**Text:**
== Segment start ==

The idea came to fruition through Vow’s collaboration with a professor from the University of Queensland, who was effectively able to extract a piece of DNA from the remains of a woolly mammoth. The remainder of the DNA was completed with cells taken from the mammoth’s closest ancestor – the elephant.
“Through the Vow technology that we use to grow all of our cells, we were able to grow roughly 200 grams of the meat, and this was used as the key ingredient in the mammoth meatball,” Boersma explains. That same meatball was officially presented to the Rijksmuseum Boerhaave in the Netherlands in March 2023.
In terms of the decision-making in choosing a mammoth, the message behind the meatball far exceeds that of an attention-grabbing PR stunt or media ploy. Instead, it is symbolic of a poignant global message, regarding how mankind could be eating itself into extinction.
“For us, the mammoth is this monumental symbol of loss as a victim of drastic climate change. It is one of these many animals and species that have effectively gone extinct thanks to humans since they were unable to adapt to their ever-changing environment. Instead, we wondered if this giant could become a beacon of hope for the future.”
Equally, the meatball was chosen as an iconic food staple that is a simple, accessible and affordable favourite for many cultures around the world.
“This embodies exactly what we hope to achieve with cultured meat, with new products that are affordable and accessible for everyone in a way that is much more sustainable,” he shares.
“For us, the mammoth is this monumental symbol of loss and a victim of drastic climate change… Instead, we wondered if this giant could become a beacon of hope for the future”
Jeroen Boersma, Head of Product and Technology, Vow
AWAKENING CONSCIOUS CARNIVORES
While cultured meat does not currently fall within mainstream food production, Boersma, and by extension, Vow, are extremely optimistic for its potential. Aside from the environmental and ethical benefits of its acceptance, the economics behind cultured meat production are shifting in its favour.

== Segment end ==

**Work task A:** Return everything in the mammoth meatball article from "In terms of" down to "around the world.".
**Work task B:** Write the next part of the article about the mammoth meatball, picking up after its final sentence.

Entries taken from a dataset
== Segment start ==

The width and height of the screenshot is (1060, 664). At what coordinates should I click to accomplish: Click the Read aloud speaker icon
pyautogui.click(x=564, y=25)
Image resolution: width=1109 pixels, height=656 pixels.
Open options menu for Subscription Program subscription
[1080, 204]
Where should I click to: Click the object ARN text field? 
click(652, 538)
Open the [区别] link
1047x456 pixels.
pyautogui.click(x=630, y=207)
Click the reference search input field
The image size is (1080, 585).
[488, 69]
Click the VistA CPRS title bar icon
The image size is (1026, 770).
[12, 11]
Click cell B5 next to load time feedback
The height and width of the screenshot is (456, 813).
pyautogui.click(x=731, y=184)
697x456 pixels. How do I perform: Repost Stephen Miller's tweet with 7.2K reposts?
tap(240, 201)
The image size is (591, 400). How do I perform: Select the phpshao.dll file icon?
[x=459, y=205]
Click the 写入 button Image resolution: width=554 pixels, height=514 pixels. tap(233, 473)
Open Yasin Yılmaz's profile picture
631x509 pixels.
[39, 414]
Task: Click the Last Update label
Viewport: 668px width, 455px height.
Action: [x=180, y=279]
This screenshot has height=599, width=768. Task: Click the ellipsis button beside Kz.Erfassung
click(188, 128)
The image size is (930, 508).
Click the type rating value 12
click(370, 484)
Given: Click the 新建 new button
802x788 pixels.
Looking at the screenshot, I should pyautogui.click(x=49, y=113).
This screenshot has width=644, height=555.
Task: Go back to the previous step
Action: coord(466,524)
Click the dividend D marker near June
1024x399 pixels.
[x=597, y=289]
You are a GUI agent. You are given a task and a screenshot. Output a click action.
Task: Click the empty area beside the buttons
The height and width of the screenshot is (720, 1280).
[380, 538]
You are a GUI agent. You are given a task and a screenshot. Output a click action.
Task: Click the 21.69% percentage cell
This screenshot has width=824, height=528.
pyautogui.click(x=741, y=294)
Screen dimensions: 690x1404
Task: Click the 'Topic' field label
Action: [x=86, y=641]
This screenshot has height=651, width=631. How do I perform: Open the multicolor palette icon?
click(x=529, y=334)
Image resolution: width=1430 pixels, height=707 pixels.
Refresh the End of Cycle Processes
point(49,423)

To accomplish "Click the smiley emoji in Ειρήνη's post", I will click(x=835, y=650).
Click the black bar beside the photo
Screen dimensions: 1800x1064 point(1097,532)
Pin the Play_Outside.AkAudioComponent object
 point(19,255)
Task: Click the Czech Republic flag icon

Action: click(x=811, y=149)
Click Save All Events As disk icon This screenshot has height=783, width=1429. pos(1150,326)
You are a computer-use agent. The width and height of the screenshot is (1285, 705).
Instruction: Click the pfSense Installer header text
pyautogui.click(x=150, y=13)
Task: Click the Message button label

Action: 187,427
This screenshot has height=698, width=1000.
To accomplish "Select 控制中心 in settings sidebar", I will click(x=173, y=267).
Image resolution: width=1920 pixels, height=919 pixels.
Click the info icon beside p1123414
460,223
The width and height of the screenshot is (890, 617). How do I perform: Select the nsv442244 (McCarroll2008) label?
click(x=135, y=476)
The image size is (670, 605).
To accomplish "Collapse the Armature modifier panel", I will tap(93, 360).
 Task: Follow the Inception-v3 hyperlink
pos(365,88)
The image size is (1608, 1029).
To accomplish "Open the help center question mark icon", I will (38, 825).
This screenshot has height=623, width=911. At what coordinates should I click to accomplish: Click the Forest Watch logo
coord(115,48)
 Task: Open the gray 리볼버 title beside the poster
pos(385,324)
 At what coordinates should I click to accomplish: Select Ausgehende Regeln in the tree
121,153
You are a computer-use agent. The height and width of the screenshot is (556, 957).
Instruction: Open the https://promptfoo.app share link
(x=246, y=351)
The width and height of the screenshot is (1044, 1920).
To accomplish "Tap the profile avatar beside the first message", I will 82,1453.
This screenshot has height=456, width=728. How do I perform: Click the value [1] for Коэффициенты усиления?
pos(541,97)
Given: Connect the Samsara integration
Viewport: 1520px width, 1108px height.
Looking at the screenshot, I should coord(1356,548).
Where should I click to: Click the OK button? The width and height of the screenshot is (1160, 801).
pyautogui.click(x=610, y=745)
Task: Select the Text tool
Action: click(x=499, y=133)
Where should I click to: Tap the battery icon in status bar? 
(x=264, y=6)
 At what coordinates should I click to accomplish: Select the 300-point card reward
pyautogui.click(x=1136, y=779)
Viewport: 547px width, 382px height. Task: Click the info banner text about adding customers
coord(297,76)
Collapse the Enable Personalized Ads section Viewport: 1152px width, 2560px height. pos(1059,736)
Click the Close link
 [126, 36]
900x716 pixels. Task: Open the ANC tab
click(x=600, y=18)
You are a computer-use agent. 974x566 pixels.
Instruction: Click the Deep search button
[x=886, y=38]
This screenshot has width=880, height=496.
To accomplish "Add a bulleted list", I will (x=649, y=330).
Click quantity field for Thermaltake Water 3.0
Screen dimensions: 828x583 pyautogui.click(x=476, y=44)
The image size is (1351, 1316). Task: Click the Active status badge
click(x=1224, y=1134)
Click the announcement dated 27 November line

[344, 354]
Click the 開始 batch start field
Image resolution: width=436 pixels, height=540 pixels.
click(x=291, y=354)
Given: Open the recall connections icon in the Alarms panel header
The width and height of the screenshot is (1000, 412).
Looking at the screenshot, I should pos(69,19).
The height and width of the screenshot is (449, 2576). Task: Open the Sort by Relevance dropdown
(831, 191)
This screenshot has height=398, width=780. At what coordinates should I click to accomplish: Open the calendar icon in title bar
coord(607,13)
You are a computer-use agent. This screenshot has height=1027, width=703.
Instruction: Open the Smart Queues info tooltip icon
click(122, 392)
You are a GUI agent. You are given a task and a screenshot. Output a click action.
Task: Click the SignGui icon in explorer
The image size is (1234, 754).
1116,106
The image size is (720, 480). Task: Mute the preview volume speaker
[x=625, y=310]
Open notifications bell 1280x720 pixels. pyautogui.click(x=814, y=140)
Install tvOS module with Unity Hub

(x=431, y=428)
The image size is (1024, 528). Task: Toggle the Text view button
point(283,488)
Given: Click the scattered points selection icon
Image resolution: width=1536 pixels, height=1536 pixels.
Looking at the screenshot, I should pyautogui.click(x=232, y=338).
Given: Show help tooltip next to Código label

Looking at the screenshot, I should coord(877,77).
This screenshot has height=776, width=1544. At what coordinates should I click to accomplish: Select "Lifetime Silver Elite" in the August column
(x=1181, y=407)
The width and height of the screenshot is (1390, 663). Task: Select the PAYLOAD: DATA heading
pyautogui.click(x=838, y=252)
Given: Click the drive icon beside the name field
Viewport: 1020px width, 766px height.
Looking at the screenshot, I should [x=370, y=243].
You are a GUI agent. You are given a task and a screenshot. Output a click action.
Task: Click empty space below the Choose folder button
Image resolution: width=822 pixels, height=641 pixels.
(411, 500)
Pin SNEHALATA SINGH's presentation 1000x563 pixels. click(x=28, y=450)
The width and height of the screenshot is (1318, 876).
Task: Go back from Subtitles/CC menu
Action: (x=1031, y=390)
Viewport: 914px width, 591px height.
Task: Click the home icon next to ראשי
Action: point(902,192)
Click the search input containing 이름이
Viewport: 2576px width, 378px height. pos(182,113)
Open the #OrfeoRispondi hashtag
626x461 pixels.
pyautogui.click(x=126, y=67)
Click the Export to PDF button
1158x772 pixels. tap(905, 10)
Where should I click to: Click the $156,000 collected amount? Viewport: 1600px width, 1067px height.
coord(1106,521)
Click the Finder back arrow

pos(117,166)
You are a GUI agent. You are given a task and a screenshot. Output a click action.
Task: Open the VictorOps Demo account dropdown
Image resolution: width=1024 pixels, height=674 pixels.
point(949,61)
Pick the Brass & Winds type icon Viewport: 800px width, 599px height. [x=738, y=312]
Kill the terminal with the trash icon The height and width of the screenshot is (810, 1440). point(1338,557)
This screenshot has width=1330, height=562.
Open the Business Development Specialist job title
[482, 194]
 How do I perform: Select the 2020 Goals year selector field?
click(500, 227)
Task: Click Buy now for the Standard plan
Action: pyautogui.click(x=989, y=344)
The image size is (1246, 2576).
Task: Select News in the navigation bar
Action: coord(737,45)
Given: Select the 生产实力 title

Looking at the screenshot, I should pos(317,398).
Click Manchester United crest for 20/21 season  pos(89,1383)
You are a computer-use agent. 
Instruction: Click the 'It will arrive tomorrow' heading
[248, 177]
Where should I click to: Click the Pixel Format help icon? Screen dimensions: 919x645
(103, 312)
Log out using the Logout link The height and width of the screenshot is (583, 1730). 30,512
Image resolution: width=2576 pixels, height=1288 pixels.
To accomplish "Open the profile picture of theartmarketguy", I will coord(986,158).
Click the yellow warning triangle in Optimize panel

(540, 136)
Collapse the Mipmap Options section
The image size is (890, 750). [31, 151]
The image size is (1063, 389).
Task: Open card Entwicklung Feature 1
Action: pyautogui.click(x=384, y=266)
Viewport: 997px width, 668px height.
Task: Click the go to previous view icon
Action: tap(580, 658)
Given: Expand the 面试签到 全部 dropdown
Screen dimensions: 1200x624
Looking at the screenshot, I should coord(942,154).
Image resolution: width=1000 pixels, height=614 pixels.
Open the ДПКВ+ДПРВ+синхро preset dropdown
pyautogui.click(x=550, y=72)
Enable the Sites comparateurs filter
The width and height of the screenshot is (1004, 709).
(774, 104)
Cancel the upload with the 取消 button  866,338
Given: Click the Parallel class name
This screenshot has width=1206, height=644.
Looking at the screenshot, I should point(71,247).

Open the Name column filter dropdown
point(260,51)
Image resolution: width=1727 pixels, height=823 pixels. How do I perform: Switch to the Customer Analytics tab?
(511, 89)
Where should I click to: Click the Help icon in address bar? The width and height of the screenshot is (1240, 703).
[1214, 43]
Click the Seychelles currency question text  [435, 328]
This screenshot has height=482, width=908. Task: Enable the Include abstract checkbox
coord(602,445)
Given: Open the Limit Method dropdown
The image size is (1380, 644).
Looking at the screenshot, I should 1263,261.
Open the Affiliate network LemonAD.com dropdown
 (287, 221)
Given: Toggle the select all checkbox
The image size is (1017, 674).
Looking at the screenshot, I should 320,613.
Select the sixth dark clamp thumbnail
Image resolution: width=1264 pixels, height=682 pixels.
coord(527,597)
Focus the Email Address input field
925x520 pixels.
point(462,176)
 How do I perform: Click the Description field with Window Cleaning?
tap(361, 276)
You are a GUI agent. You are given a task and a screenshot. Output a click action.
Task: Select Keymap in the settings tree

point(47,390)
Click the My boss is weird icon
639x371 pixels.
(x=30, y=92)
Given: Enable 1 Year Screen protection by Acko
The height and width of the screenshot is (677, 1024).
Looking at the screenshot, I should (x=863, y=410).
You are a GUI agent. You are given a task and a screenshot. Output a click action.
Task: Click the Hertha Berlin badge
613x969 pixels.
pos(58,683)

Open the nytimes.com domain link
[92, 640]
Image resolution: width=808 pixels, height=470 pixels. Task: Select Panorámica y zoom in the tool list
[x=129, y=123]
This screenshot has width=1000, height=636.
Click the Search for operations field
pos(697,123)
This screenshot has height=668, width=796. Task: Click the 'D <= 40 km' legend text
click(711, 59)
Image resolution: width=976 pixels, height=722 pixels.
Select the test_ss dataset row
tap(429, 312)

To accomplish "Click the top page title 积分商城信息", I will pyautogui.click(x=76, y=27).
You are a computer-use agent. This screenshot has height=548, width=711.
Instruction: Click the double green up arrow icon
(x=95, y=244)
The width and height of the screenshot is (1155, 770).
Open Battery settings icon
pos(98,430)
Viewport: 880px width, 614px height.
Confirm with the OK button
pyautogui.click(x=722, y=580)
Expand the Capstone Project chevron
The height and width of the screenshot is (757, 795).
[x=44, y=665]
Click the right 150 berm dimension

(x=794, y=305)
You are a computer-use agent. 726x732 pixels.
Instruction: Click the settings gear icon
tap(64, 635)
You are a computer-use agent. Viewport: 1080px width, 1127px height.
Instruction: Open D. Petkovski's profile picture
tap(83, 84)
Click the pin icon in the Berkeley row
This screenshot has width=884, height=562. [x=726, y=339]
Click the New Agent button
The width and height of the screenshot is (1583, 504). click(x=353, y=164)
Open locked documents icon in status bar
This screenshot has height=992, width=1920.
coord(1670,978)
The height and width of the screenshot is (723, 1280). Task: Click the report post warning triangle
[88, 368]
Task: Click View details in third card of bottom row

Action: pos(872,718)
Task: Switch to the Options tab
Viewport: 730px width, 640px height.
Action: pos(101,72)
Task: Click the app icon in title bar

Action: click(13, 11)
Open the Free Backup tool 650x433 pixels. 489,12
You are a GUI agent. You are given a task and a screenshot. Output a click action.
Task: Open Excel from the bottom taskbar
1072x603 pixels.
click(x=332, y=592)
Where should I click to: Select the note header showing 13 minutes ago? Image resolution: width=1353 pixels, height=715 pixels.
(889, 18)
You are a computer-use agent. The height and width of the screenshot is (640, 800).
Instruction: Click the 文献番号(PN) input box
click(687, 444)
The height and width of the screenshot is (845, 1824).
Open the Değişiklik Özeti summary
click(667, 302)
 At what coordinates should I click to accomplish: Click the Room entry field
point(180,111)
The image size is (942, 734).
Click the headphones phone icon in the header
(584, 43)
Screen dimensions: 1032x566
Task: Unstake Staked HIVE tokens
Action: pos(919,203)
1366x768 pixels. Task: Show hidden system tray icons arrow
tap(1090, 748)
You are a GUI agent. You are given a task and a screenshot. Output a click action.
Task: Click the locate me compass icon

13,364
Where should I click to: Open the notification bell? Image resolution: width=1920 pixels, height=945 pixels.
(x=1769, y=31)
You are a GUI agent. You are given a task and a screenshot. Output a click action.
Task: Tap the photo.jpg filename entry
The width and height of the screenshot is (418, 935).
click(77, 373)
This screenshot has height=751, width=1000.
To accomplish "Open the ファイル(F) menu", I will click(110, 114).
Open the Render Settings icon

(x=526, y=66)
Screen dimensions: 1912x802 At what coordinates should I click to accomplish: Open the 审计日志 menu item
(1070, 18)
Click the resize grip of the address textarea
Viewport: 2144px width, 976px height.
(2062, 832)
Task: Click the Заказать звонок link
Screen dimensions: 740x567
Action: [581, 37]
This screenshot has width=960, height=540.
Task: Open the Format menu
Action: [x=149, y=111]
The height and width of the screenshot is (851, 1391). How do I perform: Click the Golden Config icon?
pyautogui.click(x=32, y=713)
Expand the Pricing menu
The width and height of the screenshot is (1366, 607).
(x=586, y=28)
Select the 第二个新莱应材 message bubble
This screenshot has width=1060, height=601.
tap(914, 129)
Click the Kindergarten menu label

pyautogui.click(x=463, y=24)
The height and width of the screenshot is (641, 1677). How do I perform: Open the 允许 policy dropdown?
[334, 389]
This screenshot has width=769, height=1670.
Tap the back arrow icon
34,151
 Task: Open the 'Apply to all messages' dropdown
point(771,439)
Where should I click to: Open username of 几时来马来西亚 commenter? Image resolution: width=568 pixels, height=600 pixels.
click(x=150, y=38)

== Segment end ==

**Written reply A:**
In terms of the decision-making in choosing a mammoth, the message behind the meatball far exceeds that of an attention-grabbing PR stunt or media ploy. Instead, it is symbolic of a poignant global message, regarding how mankind could be eating itself into extinction.
“For us, the mammoth is this monumental symbol of loss as a victim of drastic climate change. It is one of these many animals and species that have effectively gone extinct thanks to humans since they were unable to adapt to their ever-changing environment. Instead, we wondered if this giant could become a beacon of hope for the future.”
Equally, the meatball was chosen as an iconic food staple that is a simple, accessible and affordable favourite for many cultures around the world.

**Written reply B:**
“If you look at the numbers industry-wide, when the first hamburger was presented by Mosa Meat, it was costing roughly €1,000,000 per kilogramme. Now, it’s between hundreds and thousands of Euros per kilogramme of meat.
“Within one decade, the entire industry has gone down by three to four orders of magnitude. You only need another order of magnitude to be on par with the meat that we are eating today and buying in the supermarkets,” explains Boersma.
Looking ahead, Vow plans to continue introducing new products for different audiences around the world and is extremely optimistic for the potential of cultivated meat in the world’s highest meat-eating countries, namely India and China.
“Vow has been on such a cool journey. We’re months away from our launch into Singapore and will be keeping everyone up to date on our progress through our website. We are having conversations with various regulators in countries all around the world to show that our meat is safe and that we can produce it in a healthy and nutritious way,” he adds.
Continually catering to the world’s appetite through the exploration of new, nutritious meats, Vow delivers a staple of our culture, and society, while aspiring to create a generation of more conscious carnivores.
“We had this wild idea about starting a conversation around cultured meat a few years ago, and it has already been seen by millions of people. It is telling the world about the realistic impacts of the way that we produce food today, while also giving them hope about the possibilities of a new method.”